We may earn a commission when you buy through links in our articles. Learn more.

MSI promise the “Best. Motherboard. Ever.” for their upcoming X299 range

MSI X299 - best motherboard ever?

MSI have been teasing what looks like an X299 motherboard ahead of the Taiwanese techgasm that is Computex at the end of the month. We’re expecting a whole lot of Skylake-X/Kaby Lake-X motherboards on display at the show, hopefully along with some CPU details from Intel ahead of launch later on in June.

Until Intel get around to releasing their next-gen platform our picks for the best Intel motherboards for gaming are still these beauties.

Now the first thing you might notice are the number of M.2 SSD sockets this thing is sporting. I mean, damn, three just seems greedy. But then if you’re offering what looks like four full x16 PCIe 3.0 sockets for the multi-GPU faithful you’re not doing things by half…

MSI X299 power connector

And, speaking of the multi-GPU shenanigans MSI are anticipating being carried out with this board, if you look closely you can see an extra 6-pin PCIe power connection by the top-most slot offering extra juice for a big graphics card array.

Oh, and there’s lots of RGB LEDs too. Of course.

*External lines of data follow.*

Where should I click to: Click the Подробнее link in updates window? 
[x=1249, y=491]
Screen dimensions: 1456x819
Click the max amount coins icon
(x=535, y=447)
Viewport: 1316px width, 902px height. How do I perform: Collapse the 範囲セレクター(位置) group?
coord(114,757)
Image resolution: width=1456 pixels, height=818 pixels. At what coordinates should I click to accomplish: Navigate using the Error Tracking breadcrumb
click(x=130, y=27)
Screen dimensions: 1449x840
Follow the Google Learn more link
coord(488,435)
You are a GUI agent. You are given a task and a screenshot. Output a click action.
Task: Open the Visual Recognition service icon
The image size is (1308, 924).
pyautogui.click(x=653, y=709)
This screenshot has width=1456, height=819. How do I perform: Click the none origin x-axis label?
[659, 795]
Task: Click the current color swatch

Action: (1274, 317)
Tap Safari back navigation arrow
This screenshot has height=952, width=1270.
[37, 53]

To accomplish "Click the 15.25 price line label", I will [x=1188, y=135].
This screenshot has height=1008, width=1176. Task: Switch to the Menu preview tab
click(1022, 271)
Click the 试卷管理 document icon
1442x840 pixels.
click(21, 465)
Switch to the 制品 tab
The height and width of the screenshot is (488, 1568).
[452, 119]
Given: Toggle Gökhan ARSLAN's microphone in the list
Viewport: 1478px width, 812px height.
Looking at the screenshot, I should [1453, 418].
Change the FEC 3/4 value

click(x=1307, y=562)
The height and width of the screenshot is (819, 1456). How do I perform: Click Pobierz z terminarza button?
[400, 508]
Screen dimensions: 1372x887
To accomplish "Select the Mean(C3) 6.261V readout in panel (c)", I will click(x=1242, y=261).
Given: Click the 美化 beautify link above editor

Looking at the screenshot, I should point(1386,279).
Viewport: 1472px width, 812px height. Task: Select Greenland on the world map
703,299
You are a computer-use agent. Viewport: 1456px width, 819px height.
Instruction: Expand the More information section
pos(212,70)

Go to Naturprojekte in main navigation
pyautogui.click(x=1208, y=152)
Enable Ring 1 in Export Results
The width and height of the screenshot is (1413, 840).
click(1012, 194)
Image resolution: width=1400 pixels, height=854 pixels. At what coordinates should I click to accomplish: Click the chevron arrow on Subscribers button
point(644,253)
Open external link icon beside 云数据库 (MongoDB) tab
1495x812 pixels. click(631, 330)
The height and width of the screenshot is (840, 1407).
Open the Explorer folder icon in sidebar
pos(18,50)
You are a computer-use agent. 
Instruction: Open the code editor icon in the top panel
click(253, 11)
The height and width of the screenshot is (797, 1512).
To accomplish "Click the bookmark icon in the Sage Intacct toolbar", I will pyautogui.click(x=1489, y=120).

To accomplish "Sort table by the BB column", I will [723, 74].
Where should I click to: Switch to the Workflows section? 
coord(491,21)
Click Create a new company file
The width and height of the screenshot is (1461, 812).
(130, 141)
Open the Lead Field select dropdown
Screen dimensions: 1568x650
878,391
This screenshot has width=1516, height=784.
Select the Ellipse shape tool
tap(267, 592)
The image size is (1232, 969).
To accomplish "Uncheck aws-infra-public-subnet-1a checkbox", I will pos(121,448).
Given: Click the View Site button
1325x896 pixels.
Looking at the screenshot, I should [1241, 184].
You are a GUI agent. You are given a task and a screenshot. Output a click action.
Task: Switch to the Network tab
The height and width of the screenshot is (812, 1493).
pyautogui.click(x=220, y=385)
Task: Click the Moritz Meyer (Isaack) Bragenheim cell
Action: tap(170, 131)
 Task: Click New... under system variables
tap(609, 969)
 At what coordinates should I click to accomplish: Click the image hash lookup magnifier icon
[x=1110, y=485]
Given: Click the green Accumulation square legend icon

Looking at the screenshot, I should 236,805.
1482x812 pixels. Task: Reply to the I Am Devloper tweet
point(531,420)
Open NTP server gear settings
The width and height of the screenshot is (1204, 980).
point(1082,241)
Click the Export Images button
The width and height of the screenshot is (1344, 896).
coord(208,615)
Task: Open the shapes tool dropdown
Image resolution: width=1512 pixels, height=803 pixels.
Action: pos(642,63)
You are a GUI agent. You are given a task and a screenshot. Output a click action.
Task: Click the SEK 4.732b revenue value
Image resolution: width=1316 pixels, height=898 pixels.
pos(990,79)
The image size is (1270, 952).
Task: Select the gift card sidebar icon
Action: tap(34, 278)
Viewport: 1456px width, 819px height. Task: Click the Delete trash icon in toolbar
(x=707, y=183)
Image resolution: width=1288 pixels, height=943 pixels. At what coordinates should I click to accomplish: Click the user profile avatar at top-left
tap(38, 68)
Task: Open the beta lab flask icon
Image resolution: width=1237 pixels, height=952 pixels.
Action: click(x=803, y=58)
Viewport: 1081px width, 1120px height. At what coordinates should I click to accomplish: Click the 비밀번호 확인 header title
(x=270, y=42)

MSI aren’t the only folk having X299 motherboard fun ahead of Computex because some early benchmarks have shown up from the SiSoft Sandra database showing the top-end Asus Prime X299 Deluxe. The benchmark numbers aren’t massively exciting (aren’t motherboard benchmark numbers ever thus?) but that can be easily explained by the fact that it’s running one of the bizarre Kaby Lake-X CPUs rather than one of the full-fat, mega-core Skylake-X processors.

Asus Prime X299 Deluxe with i7 7740K

The Intel Core i7 7740K is like some weird hybrid chip that’s meant to sit between the Core i7 7700K and the bottom-end hexcore Skylake-X processor. The i7 7740K is a quad-core, eight-thread CPU with a 4.2GHz base clockspeed and a 4.5GHz Turbo.

Also part of the Kaby Lake-X lineup is a Core i5 7640K, the first i5 chip Intel have ever produced for the high-end desktop range of motherboards. Quite why it exists I really couldn’t tell you, unless it’s a way for users to get onboard with the X299 boards without necessarily having to spend big on a big CPU straight away. But that’s gotta be a pretty niche usage case. These chips can’t even take advantage of the quad-channel memory the X299 boards sport, limiting themselves to only using dual-channel DD4, restricting the available bandwidth.

If Kaby Lake-X is looking a bit weird, the Skylake-X range is far more regular fare. Intel’s top-end processor lineup will start at six cores, with eight, ten and potentially even twelve core CPUs mooted to fill it out.

So, when are we going to see the next-gen high-end desktop processors launch? Well, we’re expecting to hear more about them at Computex at the end of this month, but with a proper launch potentially happening a few weeks later. Did I mention Intel are sponsoring some PC gaming thing at E3? That’s a couple weeks after Computex, right?